We have seen that the hard drives do not really benefit from the Moore’s law and the speed of them can be very slow. However, the DRAMs can benefit from Moore’s law in terms of capacity and the speed. So there is a trade-off between the RAM and the hard disk. The disk is about 100 times cheaper than the RAM per GB, but DRAM is about 100,000 times faster than than the disk.

Because there are some situation that we care less about the cost and we care more about the I/O performance, we need solid-state disk (SSD) for these cases.
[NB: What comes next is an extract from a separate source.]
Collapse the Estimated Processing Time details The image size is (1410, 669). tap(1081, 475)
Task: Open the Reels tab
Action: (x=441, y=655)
(2) Solid-State Disk (SSD)

Although the solid-state disk (SSD) is called a disk, it is actually not a real disk at all because it is actually a kind of DRAM. One way to build a SSD is to combine a DRAM and a battery (because the DRAM needs a power supplier). This is even faster and more reliable, but it is much more expensive than the hard drive. However, the SSD is not good for archiving because the battery will eventually run out of the power and we will start to lose our data.

(3) Flash Memory

Today, there is another technology called the flash memory. Flash is fabricated in similar technology to the one that is used for making the DRAM, and it also uses transistors to store data, so it benefits from Moore’s Law. In addition, the most exciting thing is that the flash keeps the data alive without power. So we can store something in a flash memory for a relatively long time.

(4) Properties of the Magnetic Disk

There are, actually, some properties of gthe magnetic disk we have to keep in mind,

  • Low cost per GB
  • Huge capacity
  • Power hungary
  • Relatively slow (because of mechanical movement)
  • Sensitive to impacts while spinning

(5) Properties of the Flash Memory SSD

There are also some properties of the flash memory SSD, and these include,

  • Fast speed
  • Power efficient
  • Reliable for no moving parts

(6) Hybrid Magnetic-Flash Storage

So now we have a simple idea: if we can have both the advantages of the flash and the magnetic disk? The answer is that we can use the flash as a cache of the hard disk. By this means, although most of the data will be on the disk, but the data that we are frequently accessing will be on the flash memory and they can be accessed efficiently.

6. Storage I/O

(1) I/O Buses

Usually, the storage is connect to the system by a standardized I/O bus. It needs to have a standard because we want to be able to connect from one manufacture to a computer built by another one. This standardization process limits the rate of bus improvements.

(2) Mezzanine Bus

Instead of having just one type of bus that connects to all I/O devices, typically we have a hierarchy of buses, and these buses are called the mezzanine buses. Typically, we have a mezzanine bus such as the PCI expresses. These mezzanine buses can be fast and short, and they can be used to directly connect to fast devices like graphics.

Then we will connect storage buses to it like SATA and SCSI. These buses are specialized for storage and a SATA controller will act as a PCI express device on the mezzanine bus. The reason why we have the SATA and the SCSI, and we don’t directly connect the hard disk to the PCI express is that we would like to maintain the standard for the storage.

We can also use a USB hub or a USB bus for connecting to the PCI express. Althouth the USB bus can be really slow, its standard last longer.